In New Zealand, long distance walking or hiking for at least one overnight stay is known as tramping. There are a number of walkways in New Zealand, but most are relatively short and can be walked in a day or less. Many are also an easy walk, with well formed footpaths. However, some tracks require an overnight stay either because of the rugged country or the length of the track.

New Zealand has both public and private tramping tracks. Public tracks are managed by the Department of Conservation, Regional Councils or other authorities. They generally cross public land (including National Parks), or private land with negotiated public access. Access is free and in most cases unrestricted, although fees are payable for overnight stays in huts or camping.

Private tracks cross private land, with restricted fee-based access. Itineraries are generally fixed. Fees may cover things such as overnight accommodation, food and pack transportation.

==Notable tramping tracks==
Some of the tramping tracks have acquired names, with the most popular being called the Great Walks (GW).

===North Island===
- The Hillary Trail
- The Lake Waikaremoana Great Walk, around Lake Waikaremoana in Te Urewera National Park (GW)

■ **Source excerpt**:

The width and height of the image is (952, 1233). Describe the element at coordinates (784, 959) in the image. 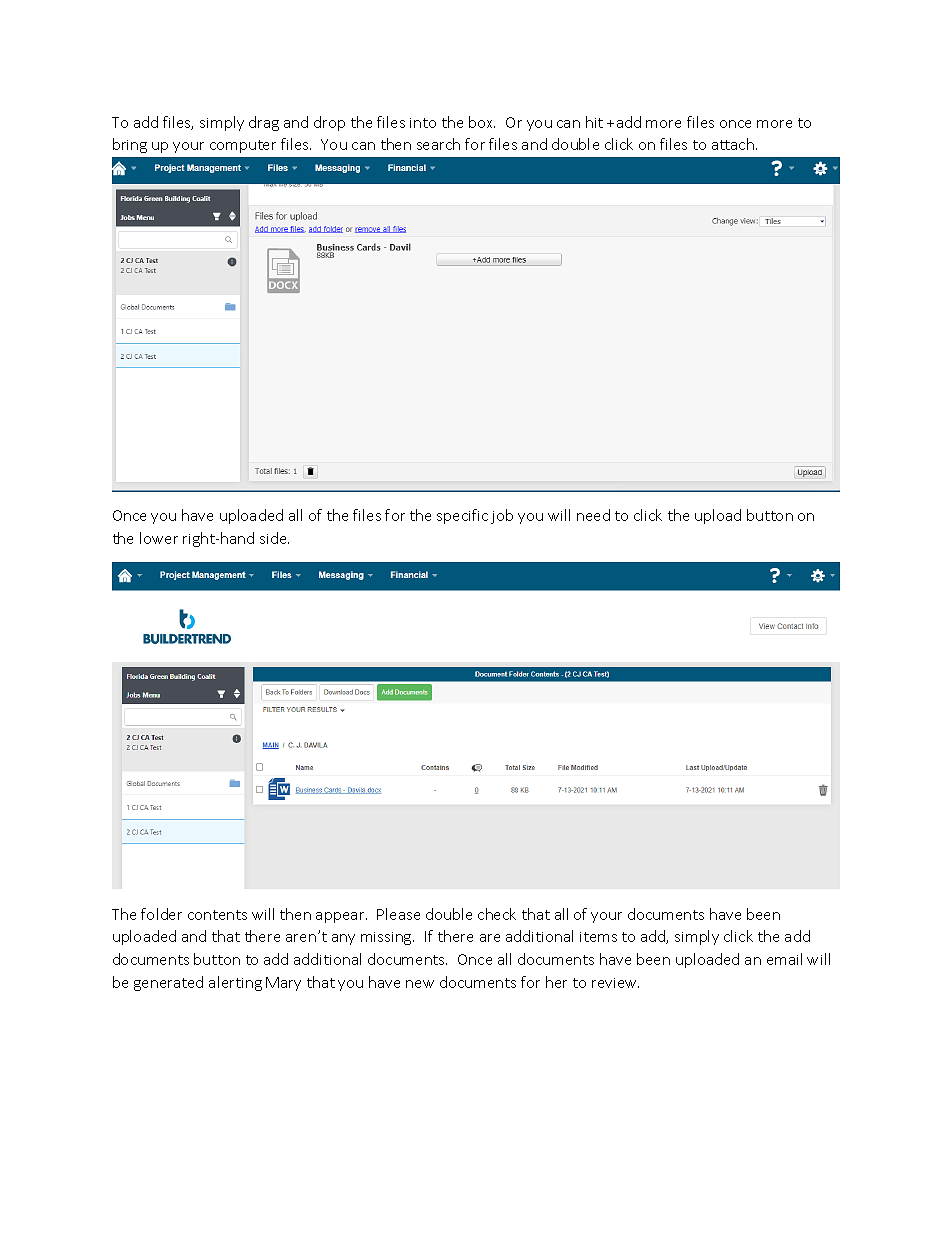

I see `email` at that location.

■ **Set of tasks**:
• a. According to the tramping text, why do some New Zealand tracks require an overnight stay?
• b. Continue the text on New Zealand tramping tracks, starting after its last line.

■ **Solved problems**:
• a. Some tracks require an overnight stay because of the rugged country they cross or because of the length of the track.

• b.
- The Pinnacles Walk/Kauaeranga Kauri Trail on Coromandel Peninsula
- Northern Crossing of Tararua Range in the Tararua Range
- Southern Crossing of Tararua Range in the Tararua Range
- Tongariro Alpine Crossing
- Tongariro Northern Circuit (GW)
- The Round the Mountain Track of Mount Ruapehu, informally known as the Ruapehu Circuit and the Tongariro Southern Circuit
- Te Araroa Trail
- Whanganui Journey (GW)
- The Cape Brett Lighthouse walk

===South Island===
- Abel Tasman Coast Track (GW) and Abel Tasman Inland Track in Abel Tasman National Park
- Avalanche Peak Track
- Banks Track (private)
- Cascade Saddle Track
- Copland Track
- Dusky Track
- George Sound Route
- Greenstone and Caples Tracks
- Haast to Paringa Cattle Track
- Heaphy Track (GW)
- Hollyford Track
- Hump Ridge Track
- Kaikoura Coast Track (private)
- Kaikoura Wilderness Walk (private)
- Kepler Track (GW)
- Milford Track (GW)
- Mingha-Deception
- Otago Central Rail Trail
- Queen Charlotte Track
- Rees and Dart Tracks
- Roberts Point Track
- Routeburn Track (GW)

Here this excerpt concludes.